鬼とされた温羅命と、桃太郎伝説のモデルの吉備津彦命。

御釜殿

1・桃太郎のモデルの吉備津彦命

 律令国である備前、備中、備後国は、天武朝以前は吉備国として一つの国を成していましたが、その後、三カ国に分割され、更に七一三年(和銅六年)に北部六郡を、備前国より割譲して、美作国が新設され、元の吉備国は四カ国となりました。

 各国には一宮と称される社があり、備中国は吉備津神社(岡山県岡山市北区吉備津)、備前国は吉備津彦神社(岡山県岡山市北区一宮)と、何も吉備津をその名に冠しており、現在の祭神も共に大吉備津彦命(おおきびつひこのみこと)を主祭神とします。
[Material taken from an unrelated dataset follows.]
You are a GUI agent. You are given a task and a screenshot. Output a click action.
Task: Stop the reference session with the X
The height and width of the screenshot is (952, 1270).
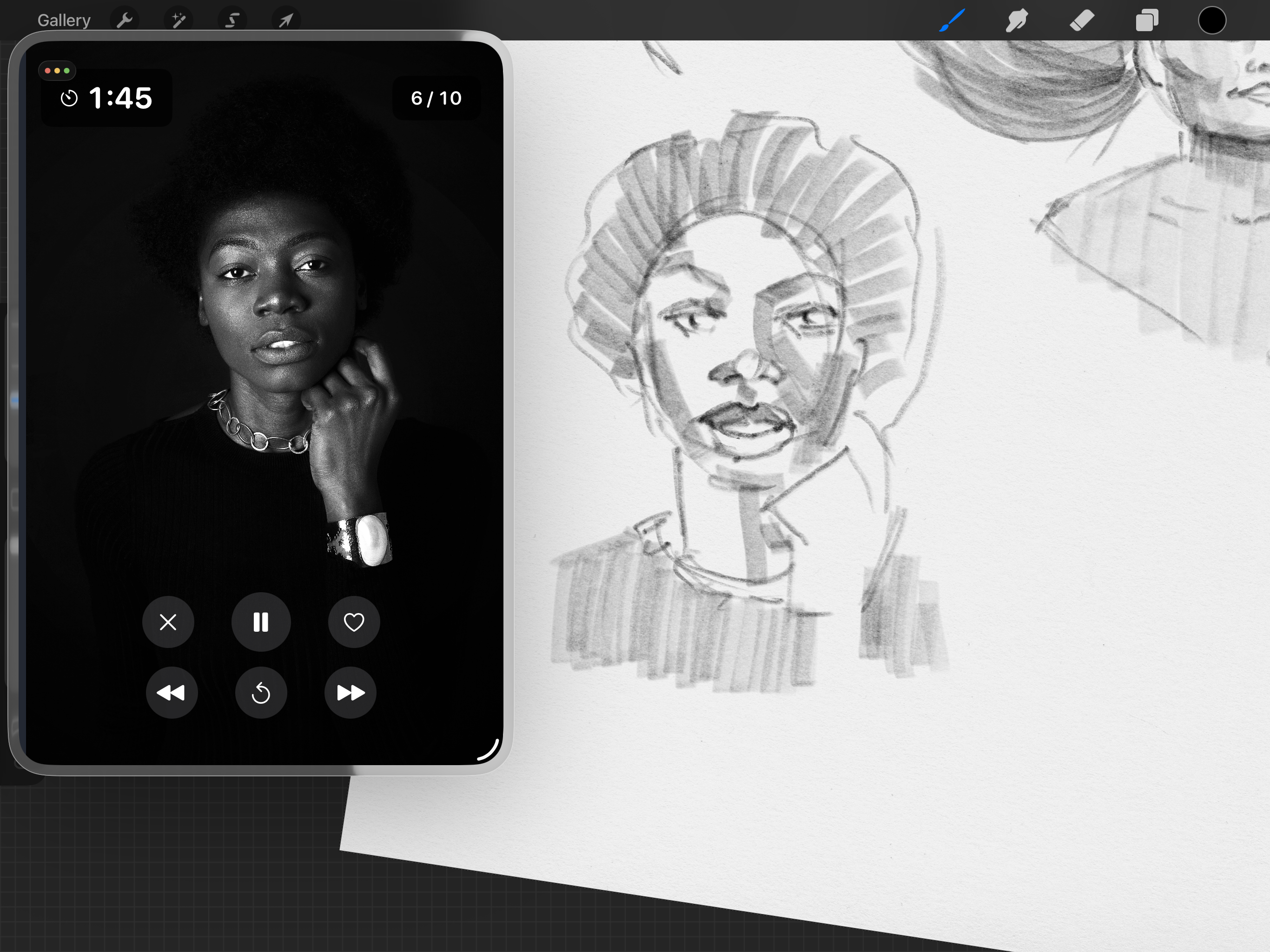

この大吉備津彦命は、『日本書紀』に四道将軍の一人の五十狭芹彦命(いさせりひこのみこと)として描かれる人物と同一視され、後世に「鬼退治」の御伽噺で有名な桃太郎のモデルとされます。

 備中国の吉備津神社は、三備一宮を称し、この三備とは、備前、備中、備後の総称ですが、その他二カ国の一宮は、吉備国の分国後に吉備津神社より分霊をして創建したと伝えているために、こちら側では、その様に称しています。この内、備後国に鎮座する一宮の吉備津神社(広島県福山市新市町宮内)は、社伝によると、その創建時に備中国の吉備津神社より、分霊を賜ったと伝えています。

 記録上でも、『延喜式神名帳』に挙がるのは、備中国の吉備津神社のみであり、名神大社でもあったことから、三備一宮の中で、最も格式が高い神社であったのが窺われます。

 備中国一宮の吉備津神社と、備前国一宮の吉備津彦神社は共に、吉備中山の麓に鎮座します。両社は、数キロメートル以内と、接近して所在していますが、その由来は、社伝によるとどちらも、大吉備津彦命の屋敷跡に創建した物と伝わります。

 主祭神の五十狭芹彦命は、一般的には、『日本書紀』の崇神天皇紀に大彦命を北陸に、武渟川別を東海に、吉備津彦を西道に、丹波道主命を丹波に遣わしたと記される、四道将軍の内の、西道に遣わされた吉備津彦命だといわれています。

 この四道将軍は、遠方はまだ、崇神天皇の王化に慣れていない、意訳すれば「服属」していないために、派遣されたとなります。吉備津神社などの社伝によると、吉備津彦命は、吉備の地で跋扈していたという朝廷側に従わない賊の温羅を討つために西道に派遣されたといい、この賊とされた人物は百済の王子とも伝わります。